Friday, April 3, 2009

The 80% Christian



I had mentioned something in one of my previous posts about being of a same mind with some early nineteenth Unitarian beliefs. Not claiming to be any expert on that dogma, here is a quote from John Adams:
"The substance and essence of Christianity, as I understand it, is eternal and unchangeable, and will bear examination forever, but it has been mixed with extraneous ingredients, which I think will not bear examination, and they ought to be separated.” -- John Adams, letter to Thomas Jefferson (January 23, 1825).

I have read somewhere that Unitarians like Adams at that time did not think much of Concept of the Trinity with Jesus being less than a full third - or not being the sharpest point on that triangle. In other words, people then thought that Jesus was definitely more human than divine but that his words and teachings were worth examining and holding onto in a religion context.

So too, I often wonder if the Greco-Roman concept of Jesus as the Son of God, how can he be equal to or just one third at the same time?

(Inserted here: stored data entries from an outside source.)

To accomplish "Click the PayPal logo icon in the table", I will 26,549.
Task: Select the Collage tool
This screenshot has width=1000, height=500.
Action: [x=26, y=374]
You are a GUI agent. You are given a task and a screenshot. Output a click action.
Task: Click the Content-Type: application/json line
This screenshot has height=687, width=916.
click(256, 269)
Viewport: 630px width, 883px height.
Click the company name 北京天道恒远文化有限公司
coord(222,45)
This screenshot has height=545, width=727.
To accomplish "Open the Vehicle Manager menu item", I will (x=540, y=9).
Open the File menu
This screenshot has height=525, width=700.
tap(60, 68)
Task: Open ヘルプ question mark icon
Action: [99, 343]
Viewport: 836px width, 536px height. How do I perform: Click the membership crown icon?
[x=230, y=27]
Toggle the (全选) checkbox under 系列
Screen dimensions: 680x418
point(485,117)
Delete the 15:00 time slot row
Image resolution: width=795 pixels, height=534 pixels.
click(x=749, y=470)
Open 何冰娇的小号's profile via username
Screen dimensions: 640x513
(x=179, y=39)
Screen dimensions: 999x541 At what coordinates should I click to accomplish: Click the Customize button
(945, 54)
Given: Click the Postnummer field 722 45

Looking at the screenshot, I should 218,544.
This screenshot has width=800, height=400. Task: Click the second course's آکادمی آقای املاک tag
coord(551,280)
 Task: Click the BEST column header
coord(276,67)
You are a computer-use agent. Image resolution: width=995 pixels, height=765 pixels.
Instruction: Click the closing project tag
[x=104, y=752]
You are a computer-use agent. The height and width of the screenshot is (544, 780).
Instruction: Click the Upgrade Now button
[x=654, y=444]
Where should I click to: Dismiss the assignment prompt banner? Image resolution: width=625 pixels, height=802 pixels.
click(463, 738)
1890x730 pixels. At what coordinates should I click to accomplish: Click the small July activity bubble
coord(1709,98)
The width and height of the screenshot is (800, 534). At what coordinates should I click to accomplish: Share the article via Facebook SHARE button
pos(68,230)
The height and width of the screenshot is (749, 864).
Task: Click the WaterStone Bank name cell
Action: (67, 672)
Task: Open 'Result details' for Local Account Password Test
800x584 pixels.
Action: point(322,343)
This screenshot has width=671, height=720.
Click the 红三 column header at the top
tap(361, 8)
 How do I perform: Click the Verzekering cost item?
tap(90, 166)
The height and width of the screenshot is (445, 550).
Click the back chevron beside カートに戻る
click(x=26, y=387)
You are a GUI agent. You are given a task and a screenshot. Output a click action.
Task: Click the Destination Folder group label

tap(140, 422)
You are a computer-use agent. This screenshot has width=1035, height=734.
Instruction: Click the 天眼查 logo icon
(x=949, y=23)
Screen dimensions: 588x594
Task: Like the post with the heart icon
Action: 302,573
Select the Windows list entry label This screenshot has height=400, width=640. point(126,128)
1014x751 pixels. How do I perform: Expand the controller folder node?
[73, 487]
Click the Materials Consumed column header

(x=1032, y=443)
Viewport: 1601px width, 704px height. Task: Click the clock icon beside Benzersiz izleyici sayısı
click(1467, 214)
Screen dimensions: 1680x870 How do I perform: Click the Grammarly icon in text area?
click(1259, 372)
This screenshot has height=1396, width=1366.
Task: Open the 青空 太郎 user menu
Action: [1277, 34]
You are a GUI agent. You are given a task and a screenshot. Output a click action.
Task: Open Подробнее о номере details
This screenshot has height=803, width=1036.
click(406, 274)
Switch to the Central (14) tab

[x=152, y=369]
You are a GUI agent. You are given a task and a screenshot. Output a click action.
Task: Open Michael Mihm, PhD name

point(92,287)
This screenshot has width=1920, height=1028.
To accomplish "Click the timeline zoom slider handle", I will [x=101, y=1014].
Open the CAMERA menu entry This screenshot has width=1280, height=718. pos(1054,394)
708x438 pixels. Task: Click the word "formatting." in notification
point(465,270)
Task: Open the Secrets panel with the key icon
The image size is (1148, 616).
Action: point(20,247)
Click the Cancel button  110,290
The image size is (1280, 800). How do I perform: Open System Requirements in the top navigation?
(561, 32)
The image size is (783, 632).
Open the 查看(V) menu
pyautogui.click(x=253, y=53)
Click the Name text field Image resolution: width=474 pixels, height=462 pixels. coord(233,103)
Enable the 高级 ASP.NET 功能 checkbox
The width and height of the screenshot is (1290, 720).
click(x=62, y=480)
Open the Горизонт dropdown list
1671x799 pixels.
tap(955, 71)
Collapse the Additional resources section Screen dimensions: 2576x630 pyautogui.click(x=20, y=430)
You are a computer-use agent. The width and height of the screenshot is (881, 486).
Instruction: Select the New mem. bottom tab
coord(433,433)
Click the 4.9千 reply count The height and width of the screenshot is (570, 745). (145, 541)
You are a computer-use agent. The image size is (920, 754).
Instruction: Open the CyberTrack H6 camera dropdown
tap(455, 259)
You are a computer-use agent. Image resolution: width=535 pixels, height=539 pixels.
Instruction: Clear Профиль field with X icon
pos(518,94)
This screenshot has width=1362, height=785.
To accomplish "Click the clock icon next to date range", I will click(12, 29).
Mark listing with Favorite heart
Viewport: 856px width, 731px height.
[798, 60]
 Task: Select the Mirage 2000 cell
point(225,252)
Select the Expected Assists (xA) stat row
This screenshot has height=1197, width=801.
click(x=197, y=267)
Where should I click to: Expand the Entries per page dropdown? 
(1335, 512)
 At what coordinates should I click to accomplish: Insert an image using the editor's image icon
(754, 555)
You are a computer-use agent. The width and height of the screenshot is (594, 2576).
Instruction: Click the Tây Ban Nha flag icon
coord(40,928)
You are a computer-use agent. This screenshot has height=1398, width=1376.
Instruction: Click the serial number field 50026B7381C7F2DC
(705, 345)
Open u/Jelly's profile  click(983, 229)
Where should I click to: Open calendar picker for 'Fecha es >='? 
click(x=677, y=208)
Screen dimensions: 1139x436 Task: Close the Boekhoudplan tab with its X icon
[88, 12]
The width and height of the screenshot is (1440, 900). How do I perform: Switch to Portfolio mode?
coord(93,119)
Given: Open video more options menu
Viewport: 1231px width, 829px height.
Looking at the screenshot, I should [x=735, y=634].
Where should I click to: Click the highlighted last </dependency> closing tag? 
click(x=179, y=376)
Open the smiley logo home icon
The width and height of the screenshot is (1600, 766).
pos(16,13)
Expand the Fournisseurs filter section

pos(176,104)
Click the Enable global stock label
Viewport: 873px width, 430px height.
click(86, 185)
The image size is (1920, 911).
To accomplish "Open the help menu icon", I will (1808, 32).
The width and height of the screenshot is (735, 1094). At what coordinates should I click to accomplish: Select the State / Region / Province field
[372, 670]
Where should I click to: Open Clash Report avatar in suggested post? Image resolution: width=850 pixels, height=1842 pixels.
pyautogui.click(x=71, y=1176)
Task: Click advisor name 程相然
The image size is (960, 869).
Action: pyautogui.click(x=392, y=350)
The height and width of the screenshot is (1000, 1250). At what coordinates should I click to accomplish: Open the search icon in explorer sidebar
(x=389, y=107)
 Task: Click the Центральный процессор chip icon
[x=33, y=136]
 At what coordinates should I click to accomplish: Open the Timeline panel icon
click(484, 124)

Thirty three and one third percent does not add up to one hundred percent in my math book. A son is just a son and a father is just a father? Just shut up and label it mystery. Right?

I guess in the strictest sense of Christianity I might be labeled an 80% Christian. I am not going anywhere and have done more research on the subject than the average Joe. I am who I am. I am what I am. And God’s grace in me I do not believe fruitless.

An Episcopalian priest has just been defrocked for trying to believe in two major monotheistic faiths – Christianity and Islam.

This is not an April Fool's joke --- Episcopal Priest defrocked

The Seattle priest first became aware of the Islamic tradition in 2005 when St. Mark's Cathedral invited a Muslim leader as an interfaith guest. Redding was impressed with his prayer which sparked her interest in Islam and eventually lead to her making her Shahada -- Islamic profession of faith - in 2006. This eventually cost her the Episcopal priesthood and forced Bishop Wolf's decisive actions. Basically, the Shahada asks the Muslim to affirm: "There is no god but God and that Muhammad is the Messenger of God."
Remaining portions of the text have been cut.